Indeed, in these frameworks, the peripheral muscular activity observed during imagined action is conceived as a consequence of (a partial inhibition) these actions, rather than a necessarycondition for imagining actions (including speech). This idea was well summarised by Jeannerod (2006), discussing the motor inhibition problem and the case of subvocal (inner) speech:

“Subvocal speech was first interpreted as a source of peripheral kinesthetic information which, when projected to central nervous structures, generated auditory images of the corresponding words. The same interpretation was given to the low intensity EMG recorded during mental motor imagery of limb actions, which was thought to be the origin of the feelings experienced by the subject during mental rehearsal (Jacobson, 1930), or to the eye movements recorded during mental visual imagery (e.g., Brandt and Stark, 1997). However, this interpretation of mental processes as consequences of peripheral feedback is now disproved by recent experiments showing complete absence of muscular activity in many subjects during motor imagery. When present, this activity is rather assumed to be a consequence of incomplete inhibition of motor output during mental states involving motor simulation. This same interpretation might also hold for inner speech.” (p. 153)

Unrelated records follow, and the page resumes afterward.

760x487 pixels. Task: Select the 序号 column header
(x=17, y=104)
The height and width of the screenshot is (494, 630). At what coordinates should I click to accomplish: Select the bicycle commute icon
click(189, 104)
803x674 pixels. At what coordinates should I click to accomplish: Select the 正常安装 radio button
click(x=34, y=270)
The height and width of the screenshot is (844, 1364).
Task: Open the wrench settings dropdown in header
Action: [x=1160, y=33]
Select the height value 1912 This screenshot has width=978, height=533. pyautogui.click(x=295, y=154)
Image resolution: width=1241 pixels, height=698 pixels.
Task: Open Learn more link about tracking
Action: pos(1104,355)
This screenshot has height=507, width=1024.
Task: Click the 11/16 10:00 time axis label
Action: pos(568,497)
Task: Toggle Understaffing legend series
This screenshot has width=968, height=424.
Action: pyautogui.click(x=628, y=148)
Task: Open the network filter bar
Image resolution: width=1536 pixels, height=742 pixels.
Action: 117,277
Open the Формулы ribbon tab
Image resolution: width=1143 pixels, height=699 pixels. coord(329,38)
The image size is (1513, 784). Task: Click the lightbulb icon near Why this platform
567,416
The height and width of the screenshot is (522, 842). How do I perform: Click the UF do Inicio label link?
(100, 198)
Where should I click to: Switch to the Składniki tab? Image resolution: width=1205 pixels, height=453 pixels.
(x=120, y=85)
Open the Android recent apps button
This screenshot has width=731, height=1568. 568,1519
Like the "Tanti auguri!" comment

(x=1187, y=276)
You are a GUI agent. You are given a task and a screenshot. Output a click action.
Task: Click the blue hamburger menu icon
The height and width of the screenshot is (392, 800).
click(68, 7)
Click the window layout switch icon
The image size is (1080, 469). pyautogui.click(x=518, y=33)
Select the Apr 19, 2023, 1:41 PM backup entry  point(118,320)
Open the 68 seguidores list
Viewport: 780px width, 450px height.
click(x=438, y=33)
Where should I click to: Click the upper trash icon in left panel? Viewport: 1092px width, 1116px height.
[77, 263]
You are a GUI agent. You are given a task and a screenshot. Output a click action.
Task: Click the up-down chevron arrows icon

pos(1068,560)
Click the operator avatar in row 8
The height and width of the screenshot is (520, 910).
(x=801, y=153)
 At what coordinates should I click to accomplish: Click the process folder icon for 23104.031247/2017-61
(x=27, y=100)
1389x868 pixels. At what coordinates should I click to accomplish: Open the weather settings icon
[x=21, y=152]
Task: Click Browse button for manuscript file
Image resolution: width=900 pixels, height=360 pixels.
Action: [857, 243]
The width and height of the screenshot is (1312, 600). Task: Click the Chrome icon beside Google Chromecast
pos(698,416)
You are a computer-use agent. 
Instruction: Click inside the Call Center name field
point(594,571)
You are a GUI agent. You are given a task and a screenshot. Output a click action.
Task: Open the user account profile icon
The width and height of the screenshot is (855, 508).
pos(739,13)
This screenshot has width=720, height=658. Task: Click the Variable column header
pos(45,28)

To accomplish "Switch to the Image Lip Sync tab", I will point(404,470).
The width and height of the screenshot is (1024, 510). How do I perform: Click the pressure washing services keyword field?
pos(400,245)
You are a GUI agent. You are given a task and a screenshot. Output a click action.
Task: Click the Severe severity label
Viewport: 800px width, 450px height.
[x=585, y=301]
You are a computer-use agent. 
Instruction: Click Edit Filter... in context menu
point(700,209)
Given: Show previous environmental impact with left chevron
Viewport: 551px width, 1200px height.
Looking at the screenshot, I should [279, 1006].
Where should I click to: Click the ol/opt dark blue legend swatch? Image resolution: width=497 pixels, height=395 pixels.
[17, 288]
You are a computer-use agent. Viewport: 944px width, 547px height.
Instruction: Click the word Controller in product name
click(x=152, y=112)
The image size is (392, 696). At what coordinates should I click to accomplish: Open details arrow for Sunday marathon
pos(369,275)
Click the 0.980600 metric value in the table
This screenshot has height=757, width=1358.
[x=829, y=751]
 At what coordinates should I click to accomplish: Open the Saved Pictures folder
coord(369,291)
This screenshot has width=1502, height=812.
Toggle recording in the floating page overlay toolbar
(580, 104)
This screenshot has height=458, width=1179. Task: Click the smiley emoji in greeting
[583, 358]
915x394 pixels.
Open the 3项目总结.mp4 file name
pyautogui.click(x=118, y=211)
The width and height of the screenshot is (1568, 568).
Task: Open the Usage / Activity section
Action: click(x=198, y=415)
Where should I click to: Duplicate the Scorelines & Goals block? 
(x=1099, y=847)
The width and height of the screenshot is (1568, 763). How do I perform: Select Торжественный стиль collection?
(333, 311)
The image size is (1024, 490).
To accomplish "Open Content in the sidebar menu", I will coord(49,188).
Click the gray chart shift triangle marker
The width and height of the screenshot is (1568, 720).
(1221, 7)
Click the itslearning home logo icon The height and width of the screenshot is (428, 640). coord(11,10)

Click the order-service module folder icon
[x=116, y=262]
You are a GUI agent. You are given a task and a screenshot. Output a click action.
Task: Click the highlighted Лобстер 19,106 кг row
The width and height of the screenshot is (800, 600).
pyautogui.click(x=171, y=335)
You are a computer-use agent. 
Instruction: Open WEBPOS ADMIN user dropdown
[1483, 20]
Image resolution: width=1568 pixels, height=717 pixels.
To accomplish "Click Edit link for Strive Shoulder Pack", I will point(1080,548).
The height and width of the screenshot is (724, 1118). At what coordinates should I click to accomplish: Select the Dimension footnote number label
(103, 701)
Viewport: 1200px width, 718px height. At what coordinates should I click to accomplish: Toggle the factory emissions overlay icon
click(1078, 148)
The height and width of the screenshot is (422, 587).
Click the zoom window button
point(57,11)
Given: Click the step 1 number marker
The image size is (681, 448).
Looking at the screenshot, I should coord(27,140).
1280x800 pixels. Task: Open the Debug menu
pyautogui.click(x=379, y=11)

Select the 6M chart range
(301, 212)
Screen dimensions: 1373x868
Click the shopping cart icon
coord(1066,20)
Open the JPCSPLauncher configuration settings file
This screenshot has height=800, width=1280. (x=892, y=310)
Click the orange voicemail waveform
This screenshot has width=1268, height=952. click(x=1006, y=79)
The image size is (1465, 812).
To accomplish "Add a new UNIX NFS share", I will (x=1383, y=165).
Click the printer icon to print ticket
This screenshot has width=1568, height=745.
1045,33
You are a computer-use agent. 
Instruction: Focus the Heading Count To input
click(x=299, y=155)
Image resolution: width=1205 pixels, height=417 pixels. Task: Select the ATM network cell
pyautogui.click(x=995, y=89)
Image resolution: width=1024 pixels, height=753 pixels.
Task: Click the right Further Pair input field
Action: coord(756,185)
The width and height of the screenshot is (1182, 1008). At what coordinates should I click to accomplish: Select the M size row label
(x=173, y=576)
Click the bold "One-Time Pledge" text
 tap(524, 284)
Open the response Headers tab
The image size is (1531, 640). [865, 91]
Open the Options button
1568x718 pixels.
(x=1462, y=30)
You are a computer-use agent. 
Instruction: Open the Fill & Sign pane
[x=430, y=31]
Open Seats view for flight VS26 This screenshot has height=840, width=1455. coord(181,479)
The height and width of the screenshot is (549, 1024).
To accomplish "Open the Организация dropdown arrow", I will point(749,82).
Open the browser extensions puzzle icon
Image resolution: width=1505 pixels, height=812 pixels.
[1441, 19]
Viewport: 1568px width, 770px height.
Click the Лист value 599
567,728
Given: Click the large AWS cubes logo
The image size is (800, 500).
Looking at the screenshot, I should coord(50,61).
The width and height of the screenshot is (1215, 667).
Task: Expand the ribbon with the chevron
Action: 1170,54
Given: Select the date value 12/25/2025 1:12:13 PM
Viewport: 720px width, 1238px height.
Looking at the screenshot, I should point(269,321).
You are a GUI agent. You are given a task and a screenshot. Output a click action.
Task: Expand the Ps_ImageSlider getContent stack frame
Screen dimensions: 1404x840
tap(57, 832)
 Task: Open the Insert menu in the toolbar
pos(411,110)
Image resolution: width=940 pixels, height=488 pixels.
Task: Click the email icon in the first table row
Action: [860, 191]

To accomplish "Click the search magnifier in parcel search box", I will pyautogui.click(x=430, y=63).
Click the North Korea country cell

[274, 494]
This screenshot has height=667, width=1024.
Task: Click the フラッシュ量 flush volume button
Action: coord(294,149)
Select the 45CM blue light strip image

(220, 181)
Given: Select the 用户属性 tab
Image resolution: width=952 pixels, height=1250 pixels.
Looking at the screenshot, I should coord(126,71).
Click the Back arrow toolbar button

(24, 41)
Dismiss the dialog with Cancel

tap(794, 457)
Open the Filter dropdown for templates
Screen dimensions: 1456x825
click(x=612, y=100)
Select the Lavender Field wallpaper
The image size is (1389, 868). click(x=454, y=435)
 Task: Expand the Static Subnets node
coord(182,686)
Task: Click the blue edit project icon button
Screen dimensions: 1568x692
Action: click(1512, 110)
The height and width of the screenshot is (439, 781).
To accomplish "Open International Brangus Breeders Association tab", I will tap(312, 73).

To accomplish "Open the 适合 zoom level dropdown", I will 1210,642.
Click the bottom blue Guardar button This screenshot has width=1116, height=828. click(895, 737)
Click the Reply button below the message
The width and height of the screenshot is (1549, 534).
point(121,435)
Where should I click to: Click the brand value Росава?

Therefore, although the precise neural generators of these inhibitory signals remain to be examined, the peripheral muscular activation observed during inner speech may be resulting from an incomplete inhibition of motor commands. Moreover, we may speculate that some forms of inner speech may or may not be accompanied by peripheral muscular activations in the speech muscles, depending on the degree (the amount) of inhibition.